- Protecting the Ideas Behind Your Code
- Obfuscation As a Protection of Intellectual Property
- Transformations Performed by Obfuscators
- Knowing the Best Obfuscators
- Potential Problems and Common Solutions
- Using Zelix KlassMaster to Obfuscate a Chat Application
- Cracking Obfuscated Code
- Quick Quiz
- In Brief
Transformations Performed by Obfuscators
No standards exist for obfuscation, so the level of protection varies based on the quality of the obfuscator. The following sections present some of the features commonly found in obfuscators. We will use ChatServer's sendMessage method to illustrate how each transformation affects the decompiled code. The original source code for sendMessage is shown in Listing 3.1.

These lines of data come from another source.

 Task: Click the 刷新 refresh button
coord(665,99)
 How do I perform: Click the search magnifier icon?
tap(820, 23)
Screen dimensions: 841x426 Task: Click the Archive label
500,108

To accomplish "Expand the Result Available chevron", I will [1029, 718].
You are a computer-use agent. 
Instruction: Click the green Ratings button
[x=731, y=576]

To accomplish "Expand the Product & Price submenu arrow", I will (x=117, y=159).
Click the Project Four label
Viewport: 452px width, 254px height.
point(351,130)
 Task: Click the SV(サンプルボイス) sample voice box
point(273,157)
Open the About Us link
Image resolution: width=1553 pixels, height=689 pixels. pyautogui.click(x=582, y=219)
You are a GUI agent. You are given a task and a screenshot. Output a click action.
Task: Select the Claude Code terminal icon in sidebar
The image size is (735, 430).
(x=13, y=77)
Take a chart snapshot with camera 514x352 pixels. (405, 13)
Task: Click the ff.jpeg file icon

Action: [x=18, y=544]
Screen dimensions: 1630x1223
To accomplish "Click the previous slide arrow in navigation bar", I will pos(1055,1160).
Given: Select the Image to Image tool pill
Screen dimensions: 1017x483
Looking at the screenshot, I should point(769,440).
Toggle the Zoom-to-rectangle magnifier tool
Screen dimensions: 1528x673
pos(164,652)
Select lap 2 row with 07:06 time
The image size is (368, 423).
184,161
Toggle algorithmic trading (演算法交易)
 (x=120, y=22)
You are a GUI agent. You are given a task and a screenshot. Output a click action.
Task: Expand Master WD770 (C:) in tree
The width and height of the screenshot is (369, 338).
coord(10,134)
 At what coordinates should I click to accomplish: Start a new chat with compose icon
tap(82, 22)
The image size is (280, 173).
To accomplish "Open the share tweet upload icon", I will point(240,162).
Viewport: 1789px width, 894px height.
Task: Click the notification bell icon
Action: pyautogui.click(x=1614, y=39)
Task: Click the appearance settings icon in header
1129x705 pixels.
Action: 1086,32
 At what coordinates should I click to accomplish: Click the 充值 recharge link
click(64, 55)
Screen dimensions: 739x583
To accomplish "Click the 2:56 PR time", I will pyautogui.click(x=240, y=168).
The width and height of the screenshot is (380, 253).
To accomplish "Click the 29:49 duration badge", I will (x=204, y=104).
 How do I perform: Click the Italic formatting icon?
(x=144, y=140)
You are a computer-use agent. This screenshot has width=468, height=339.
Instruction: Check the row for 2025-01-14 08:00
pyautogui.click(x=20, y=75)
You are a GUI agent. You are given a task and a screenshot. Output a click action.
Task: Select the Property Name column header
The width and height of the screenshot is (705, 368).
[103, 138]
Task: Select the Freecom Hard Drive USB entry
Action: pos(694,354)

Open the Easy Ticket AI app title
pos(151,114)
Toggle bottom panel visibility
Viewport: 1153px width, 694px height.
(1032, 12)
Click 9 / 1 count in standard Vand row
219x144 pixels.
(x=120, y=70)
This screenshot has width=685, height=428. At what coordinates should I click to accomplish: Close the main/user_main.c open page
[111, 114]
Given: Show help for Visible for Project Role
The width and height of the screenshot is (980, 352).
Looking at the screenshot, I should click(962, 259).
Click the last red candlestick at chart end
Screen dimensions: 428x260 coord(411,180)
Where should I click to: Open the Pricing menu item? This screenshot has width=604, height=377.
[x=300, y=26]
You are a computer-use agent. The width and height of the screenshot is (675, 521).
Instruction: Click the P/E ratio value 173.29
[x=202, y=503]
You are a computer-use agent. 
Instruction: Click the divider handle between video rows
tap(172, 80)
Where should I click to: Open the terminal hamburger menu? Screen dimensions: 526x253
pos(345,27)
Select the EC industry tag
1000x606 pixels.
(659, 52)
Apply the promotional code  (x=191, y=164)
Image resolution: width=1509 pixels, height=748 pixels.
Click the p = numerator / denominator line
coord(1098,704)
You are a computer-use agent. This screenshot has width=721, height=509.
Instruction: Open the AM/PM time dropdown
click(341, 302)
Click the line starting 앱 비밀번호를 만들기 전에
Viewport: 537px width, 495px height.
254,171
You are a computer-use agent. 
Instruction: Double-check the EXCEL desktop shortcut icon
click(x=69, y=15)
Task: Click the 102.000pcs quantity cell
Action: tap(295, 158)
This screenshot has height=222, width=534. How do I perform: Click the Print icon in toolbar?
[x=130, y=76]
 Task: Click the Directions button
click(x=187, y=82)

Listing 3.1 Original Source Code of sendMessage
public void sendMessage(String host, String message) throws Exception { if (host == null || host.trim().length() == 0) throw new Exception ("Please specify host name"); System.out.println("Sending message to host " + host + ": " + message); String url = "//" + host + ":" + this.registryPort + "/chatserver"; ChatServerRemote remoteServer = (ChatServerRemote)Naming.lookup(url); MessageInfo messageInfo = new MessageInfo(this.hostName, this.userName); remoteServer.receiveMessage(message, messageInfo); System.out.println("Message sent to host " + host); }
Stripping Out Debug Information
Java bytecode can contain information inserted by the compiler that helps debug the running code. The information inserted by javac can contain some or all of the following: line numbers, variable names, and source filenames. Debug information is not needed to run the class but is used by debuggers to associate the bytecode with the source code. Decompilers use this information to better reconstruct the source code. With full debug information in the class file, the decompiled code is almost identical to the original source code. When the debug information is stripped out, the names that were stored are lost, so decompilers have to generate their own names. In our case, after the stripping, sendMessage parameter names would appear as s1 and s2 instead of host and message.
Name Mangling
Developers use meaningful names for packages, classes, and methods. Our sample chat application's server implementation is called ChatServer and the method that sends a message to another user is called sendMessage. Good names are crucial for development and maintenance, but they mean nothing to the JVM. Java Runtime (JRE) doesn't care whether sendMessage is called goShopping or abcdefg; it still invokes it and executes it. By renaming the meaningful human-readable names to meaningless machine-generated ones, obfuscators make the task of understanding the decompiled code much harder. What used to be ChatServer.sendMessage becomes d.a; when many classes and methods exist with the same names, the decompiled code is extremely hard to follow. A good obfuscator takes advantage of polymorphism to make matters worse. Three methods with different names and signatures doing different tasks in the original code can be renamed to the same common name in the obfuscated code. Because their signatures are different, it does not violate the Java language specification but adds confusion to the decompiled code. Listing 3.2 shows an example of a decompiled sendMessage after obfuscation that stripped the debugging information and performed name mangling.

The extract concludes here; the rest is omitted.